** START OF Materials provided **

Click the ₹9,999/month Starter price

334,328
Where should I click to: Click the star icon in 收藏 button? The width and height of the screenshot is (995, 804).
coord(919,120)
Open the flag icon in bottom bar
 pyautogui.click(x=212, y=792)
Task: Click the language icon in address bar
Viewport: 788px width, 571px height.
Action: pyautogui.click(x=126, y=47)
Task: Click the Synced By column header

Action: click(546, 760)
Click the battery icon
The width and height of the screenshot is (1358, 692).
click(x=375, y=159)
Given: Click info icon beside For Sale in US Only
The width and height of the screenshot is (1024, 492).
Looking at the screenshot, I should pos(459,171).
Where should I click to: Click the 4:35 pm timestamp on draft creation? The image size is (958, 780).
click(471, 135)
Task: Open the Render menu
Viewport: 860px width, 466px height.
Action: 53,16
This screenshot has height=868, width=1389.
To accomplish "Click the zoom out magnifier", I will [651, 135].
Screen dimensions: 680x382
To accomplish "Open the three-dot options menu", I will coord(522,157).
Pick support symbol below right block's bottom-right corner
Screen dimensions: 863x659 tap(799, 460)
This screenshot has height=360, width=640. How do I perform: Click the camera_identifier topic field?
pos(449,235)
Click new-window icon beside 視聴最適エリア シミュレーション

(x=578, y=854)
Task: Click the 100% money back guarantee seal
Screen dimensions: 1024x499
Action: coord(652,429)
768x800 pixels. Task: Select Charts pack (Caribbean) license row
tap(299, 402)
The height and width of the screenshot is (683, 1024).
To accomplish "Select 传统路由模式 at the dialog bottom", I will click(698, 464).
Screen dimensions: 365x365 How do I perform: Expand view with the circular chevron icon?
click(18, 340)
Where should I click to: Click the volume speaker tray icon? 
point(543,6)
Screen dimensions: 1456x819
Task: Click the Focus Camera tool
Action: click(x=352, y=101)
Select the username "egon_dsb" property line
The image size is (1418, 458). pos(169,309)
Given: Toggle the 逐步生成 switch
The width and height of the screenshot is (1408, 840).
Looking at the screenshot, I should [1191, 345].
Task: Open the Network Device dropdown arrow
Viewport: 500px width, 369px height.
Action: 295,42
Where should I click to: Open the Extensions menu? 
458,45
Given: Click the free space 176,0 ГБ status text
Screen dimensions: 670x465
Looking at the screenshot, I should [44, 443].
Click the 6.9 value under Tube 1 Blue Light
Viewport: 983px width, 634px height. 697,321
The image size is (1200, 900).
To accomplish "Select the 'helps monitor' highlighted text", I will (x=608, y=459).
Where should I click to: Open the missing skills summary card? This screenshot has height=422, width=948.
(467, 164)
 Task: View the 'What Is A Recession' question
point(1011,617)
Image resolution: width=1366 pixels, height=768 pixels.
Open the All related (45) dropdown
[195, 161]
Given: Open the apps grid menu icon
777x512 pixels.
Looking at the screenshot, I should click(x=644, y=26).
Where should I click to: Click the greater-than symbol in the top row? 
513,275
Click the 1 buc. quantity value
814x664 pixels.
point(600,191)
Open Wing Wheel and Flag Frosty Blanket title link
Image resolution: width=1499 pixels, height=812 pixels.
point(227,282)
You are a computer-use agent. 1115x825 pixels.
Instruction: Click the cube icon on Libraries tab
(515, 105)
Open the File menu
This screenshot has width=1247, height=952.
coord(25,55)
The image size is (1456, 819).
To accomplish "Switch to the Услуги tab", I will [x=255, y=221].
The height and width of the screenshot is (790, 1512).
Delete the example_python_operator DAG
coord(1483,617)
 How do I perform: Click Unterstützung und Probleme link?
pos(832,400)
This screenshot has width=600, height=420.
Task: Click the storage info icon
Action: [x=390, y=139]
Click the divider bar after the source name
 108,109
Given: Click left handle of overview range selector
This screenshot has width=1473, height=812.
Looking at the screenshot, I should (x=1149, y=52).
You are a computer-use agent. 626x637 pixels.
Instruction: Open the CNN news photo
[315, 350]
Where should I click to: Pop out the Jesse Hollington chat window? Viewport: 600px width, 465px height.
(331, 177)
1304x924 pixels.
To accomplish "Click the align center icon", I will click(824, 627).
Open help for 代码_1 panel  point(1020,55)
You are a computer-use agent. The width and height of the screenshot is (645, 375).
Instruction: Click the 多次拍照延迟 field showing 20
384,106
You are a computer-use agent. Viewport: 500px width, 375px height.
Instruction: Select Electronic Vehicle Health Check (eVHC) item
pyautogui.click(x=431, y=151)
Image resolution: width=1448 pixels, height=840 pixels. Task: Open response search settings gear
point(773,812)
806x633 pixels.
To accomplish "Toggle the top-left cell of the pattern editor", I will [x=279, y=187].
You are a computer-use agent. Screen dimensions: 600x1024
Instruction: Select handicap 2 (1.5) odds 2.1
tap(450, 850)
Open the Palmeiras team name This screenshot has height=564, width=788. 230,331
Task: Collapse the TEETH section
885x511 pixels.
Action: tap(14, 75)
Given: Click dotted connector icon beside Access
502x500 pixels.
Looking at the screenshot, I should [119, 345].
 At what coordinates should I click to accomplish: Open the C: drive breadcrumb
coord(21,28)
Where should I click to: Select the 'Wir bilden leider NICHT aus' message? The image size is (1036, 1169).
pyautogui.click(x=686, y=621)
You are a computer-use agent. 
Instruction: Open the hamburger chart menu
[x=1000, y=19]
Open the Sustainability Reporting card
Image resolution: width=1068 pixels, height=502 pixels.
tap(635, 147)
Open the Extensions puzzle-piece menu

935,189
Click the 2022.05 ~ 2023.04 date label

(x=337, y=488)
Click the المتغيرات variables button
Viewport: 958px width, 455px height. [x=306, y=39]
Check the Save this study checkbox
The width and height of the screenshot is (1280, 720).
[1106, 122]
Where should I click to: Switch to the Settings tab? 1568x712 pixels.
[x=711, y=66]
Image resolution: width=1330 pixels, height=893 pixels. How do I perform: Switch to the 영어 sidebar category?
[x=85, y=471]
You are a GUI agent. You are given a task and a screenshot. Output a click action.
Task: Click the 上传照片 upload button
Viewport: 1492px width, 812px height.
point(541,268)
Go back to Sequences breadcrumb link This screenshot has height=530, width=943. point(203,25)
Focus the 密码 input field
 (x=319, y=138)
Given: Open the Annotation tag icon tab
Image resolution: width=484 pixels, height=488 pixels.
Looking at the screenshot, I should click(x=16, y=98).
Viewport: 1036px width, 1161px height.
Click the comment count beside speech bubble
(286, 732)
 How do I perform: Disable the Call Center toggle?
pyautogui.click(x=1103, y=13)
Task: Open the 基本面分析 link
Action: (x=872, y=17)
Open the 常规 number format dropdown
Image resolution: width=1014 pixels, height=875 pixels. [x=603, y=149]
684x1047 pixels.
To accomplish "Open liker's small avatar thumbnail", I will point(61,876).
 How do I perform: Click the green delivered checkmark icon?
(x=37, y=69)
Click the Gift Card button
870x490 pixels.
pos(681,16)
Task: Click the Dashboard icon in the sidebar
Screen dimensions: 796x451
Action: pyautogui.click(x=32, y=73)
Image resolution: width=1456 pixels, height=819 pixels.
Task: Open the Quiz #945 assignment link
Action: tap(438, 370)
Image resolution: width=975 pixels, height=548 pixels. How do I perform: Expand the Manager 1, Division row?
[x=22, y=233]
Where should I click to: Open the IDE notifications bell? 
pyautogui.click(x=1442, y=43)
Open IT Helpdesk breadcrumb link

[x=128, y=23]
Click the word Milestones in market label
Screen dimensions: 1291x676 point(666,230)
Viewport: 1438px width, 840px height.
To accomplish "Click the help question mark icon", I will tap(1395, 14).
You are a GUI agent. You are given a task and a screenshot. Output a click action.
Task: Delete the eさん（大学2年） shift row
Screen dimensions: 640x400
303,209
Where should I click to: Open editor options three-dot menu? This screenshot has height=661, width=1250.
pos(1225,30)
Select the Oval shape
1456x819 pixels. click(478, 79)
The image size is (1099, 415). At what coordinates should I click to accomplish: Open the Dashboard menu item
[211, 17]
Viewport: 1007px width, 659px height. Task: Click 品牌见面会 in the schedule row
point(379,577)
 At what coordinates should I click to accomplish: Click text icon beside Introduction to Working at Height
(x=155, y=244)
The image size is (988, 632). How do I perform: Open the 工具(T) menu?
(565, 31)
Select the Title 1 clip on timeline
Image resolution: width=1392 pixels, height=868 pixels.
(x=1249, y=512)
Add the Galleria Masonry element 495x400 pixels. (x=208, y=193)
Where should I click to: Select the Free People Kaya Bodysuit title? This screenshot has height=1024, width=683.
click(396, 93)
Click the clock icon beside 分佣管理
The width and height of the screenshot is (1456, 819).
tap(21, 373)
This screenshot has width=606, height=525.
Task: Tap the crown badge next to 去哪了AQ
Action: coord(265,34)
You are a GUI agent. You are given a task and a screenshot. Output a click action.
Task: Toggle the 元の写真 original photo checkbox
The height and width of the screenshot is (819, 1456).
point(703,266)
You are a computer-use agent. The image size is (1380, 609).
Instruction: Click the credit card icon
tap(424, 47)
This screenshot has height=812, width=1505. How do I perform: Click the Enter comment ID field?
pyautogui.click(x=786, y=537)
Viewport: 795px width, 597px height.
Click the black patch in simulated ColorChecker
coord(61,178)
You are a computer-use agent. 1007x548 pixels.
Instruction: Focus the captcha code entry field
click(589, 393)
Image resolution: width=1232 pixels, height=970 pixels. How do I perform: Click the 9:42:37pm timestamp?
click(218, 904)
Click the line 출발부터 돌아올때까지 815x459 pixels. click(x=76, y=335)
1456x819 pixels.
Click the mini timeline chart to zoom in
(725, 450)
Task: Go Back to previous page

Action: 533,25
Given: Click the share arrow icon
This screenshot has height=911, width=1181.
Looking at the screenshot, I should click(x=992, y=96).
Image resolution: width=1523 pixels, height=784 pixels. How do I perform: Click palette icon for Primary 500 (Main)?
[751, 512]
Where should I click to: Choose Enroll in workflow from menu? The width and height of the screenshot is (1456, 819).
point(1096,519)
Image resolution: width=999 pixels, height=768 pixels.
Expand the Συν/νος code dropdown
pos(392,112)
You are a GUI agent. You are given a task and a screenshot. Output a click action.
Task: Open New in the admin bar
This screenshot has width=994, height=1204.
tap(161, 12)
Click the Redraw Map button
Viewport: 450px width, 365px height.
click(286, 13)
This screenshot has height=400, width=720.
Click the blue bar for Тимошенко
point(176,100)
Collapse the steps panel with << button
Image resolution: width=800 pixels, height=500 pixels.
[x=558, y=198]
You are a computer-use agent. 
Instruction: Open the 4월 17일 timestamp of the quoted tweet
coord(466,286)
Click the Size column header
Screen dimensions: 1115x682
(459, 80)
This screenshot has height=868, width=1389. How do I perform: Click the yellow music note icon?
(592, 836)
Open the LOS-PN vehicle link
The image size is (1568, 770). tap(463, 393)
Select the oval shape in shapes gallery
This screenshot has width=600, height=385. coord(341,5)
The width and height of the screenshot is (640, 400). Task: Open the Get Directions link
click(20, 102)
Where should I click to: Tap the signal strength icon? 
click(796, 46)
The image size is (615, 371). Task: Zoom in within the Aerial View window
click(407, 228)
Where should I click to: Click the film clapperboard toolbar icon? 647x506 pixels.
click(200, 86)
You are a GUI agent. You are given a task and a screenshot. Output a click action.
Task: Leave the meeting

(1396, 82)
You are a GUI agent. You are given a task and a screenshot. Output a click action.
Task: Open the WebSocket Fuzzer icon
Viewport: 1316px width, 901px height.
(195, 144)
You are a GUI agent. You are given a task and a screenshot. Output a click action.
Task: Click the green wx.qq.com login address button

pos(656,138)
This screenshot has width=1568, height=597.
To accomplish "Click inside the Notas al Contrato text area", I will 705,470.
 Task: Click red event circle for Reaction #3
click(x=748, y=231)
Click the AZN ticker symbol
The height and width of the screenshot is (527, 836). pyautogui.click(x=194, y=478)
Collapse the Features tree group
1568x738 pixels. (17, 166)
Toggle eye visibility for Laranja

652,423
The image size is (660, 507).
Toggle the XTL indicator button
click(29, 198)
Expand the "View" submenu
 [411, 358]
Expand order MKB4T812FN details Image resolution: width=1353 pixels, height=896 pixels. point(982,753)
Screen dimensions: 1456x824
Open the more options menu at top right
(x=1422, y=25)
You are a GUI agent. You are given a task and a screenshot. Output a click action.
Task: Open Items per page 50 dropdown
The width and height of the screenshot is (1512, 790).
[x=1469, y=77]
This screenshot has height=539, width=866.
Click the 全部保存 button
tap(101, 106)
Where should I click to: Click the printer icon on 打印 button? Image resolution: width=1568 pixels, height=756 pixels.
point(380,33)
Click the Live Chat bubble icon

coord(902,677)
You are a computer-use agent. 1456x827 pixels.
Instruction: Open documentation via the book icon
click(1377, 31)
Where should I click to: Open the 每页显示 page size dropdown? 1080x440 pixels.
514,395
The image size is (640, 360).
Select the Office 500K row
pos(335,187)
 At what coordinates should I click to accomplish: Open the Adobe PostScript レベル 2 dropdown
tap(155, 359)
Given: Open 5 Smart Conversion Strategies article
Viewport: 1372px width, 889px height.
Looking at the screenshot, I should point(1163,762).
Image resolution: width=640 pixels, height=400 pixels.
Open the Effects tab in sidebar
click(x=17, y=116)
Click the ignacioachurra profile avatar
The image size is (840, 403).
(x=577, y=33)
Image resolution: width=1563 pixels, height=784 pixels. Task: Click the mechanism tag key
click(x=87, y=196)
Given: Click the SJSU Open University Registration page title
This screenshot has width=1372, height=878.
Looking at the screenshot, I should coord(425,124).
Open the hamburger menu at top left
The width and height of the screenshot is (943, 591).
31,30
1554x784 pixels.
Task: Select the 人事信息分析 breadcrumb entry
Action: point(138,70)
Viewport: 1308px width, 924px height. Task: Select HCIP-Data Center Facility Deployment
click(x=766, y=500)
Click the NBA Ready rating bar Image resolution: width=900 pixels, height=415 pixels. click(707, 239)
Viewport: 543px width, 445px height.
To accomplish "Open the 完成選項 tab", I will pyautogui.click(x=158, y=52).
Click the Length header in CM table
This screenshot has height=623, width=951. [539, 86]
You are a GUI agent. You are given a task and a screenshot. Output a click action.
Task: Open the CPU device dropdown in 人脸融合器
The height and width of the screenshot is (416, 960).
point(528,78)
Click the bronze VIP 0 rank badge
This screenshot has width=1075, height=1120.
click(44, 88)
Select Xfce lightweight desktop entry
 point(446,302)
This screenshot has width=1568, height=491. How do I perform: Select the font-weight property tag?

** END OF Materials provided **

### Exercise
Switch "icon" to "glyph" in the entries from the start through the line containing "tap(299, 402)", leaving everything else unchanged.

### Output for this exercise
Click the ₹9,999/month Starter price

334,328
Where should I click to: Click the star glyph in 收藏 button? The width and height of the screenshot is (995, 804).
coord(919,120)
Open the flag glyph in bottom bar
 pyautogui.click(x=212, y=792)
Task: Click the language glyph in address bar
Viewport: 788px width, 571px height.
Action: pyautogui.click(x=126, y=47)
Task: Click the Synced By column header

Action: click(546, 760)
Click the battery glyph
The width and height of the screenshot is (1358, 692).
click(x=375, y=159)
Given: Click info glyph beside For Sale in US Only
The width and height of the screenshot is (1024, 492).
Looking at the screenshot, I should pos(459,171).
Where should I click to: Click the 4:35 pm timestamp on draft creation? The image size is (958, 780).
click(471, 135)
Task: Open the Render menu
Viewport: 860px width, 466px height.
Action: 53,16
This screenshot has height=868, width=1389.
To accomplish "Click the zoom out magnifier", I will [651, 135].
Screen dimensions: 680x382
To accomplish "Open the three-dot options menu", I will coord(522,157).
Pick support symbol below right block's bottom-right corner
Screen dimensions: 863x659 tap(799, 460)
This screenshot has height=360, width=640. How do I perform: Click the camera_identifier topic field?
pos(449,235)
Click new-window glyph beside 視聴最適エリア シミュレーション

(x=578, y=854)
Task: Click the 100% money back guarantee seal
Screen dimensions: 1024x499
Action: coord(652,429)
768x800 pixels. Task: Select Charts pack (Caribbean) license row
tap(299, 402)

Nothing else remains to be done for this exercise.